A potential U.S. ban on TikTok, America’s fastest-growing social media app, would be a boon for the likes of Snapchat, Instagram, and YouTube—and has advertisers recalibrating billions of dollars in spending plans.
Key Takeaways
- TikTok's share of U.S. digital ad spending is expected to double to 4% by 2024.
- Wedbush Securities analysts estimate the odds of a TikTok ban at about 90%.
- About a quarter of TikTok users would turn to Instagram for short-form video content after a TikTok ban.
TikTok, owned by China’s ByteDance, captures 2% of America’s $94 billion digital ad spending, a proportion that’s expected to double by next year. It raked in $10 billion of worldwide advertising revenue last year and may take in more than $18 billion in 2023. Among social media sites, it trails only Facebook and Instagram in number of U.S. users.
Its removal from U.S. shores would be a windfall for rivals eager to attract TikTok’s 150 million American users and its advertisers. While the app’s disappearance won’t happen anytime soon, because the U.S. would probably give ByteDance three to six months to spin off the three-year-old company, Wedbush Securities puts the odds on an eventual ban at 90%.

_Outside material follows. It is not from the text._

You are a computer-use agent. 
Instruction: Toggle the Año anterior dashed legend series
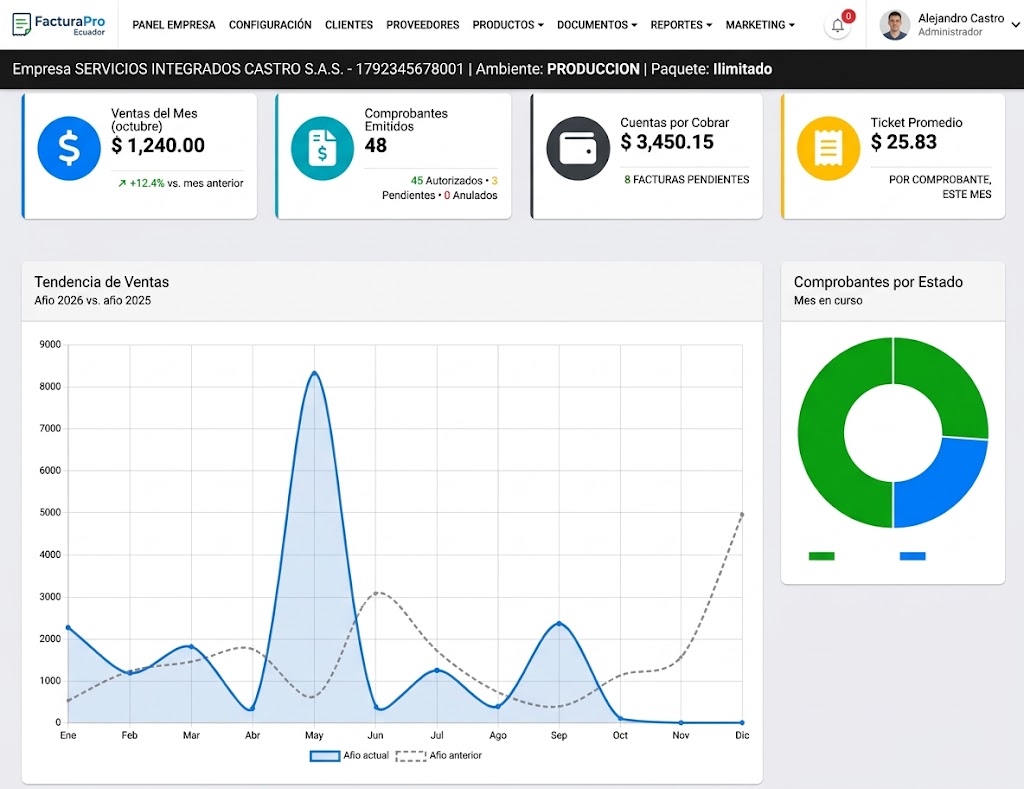(439, 756)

Granted, the app could reappear if it’s bought by a Big Tech firm such as Apple, Microsoft or Oracle. TikTok’s vaunted algorithm could be a sticking point, according to Wedbush analyst Daniel Ives. “Detaching the algorithm from ByteDance would be a very complex process with much scrutiny from US regulators,” Ives wrote in a recent report.
And not every user is eager to have it back. Some 37% of respondents to a Cowen Survey of 2,500 social media users in December said they wouldn’t seek a replacement.

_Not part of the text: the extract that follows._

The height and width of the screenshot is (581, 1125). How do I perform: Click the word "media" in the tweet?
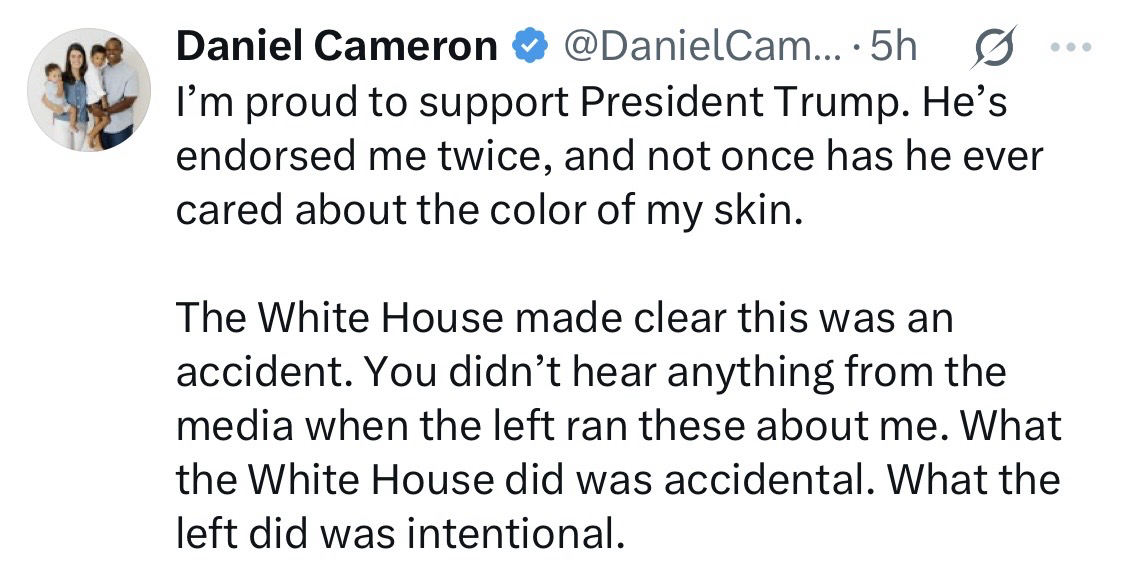[235, 427]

Still, there’s little doubt that rivals are sharpening their knives. Here’s a look at the revenues and advantages of the TikTok competitors that stand to benefit from a ban:
The photo-sharing site owned by Meta Platforms (META) may share a parent company with Facebook, but Instagram's younger audience and Reels feature make it more similar to TikTok in the eyes of advertisers.
A quarter of TikTok users would turn to Instagram Reels if TikTok were banned, according to the Cowen survey. Among TikTok's youngest adult users, that figure jumps to 37%.
Instagram is also favored among digital marketers selling products on social media sites. According to a HubSpot survey, 33% of social media marketers say Instagram offers the highest return on investment.
Instagram's U.S. ad revenue is growing rapidly, with forecasts it will rake in $39.7 billion in ad revenue in 2023, a 220% jump from $12.4 billion in 2019.
Snapchat
Snapchat (SNAP) has historically been favored by young users, with the share of U.S. teens using the app growing to 59% in 2022 from 41% in 2015, according to the Pew Research Center. Only TikTok experienced a larger increase in use among teens.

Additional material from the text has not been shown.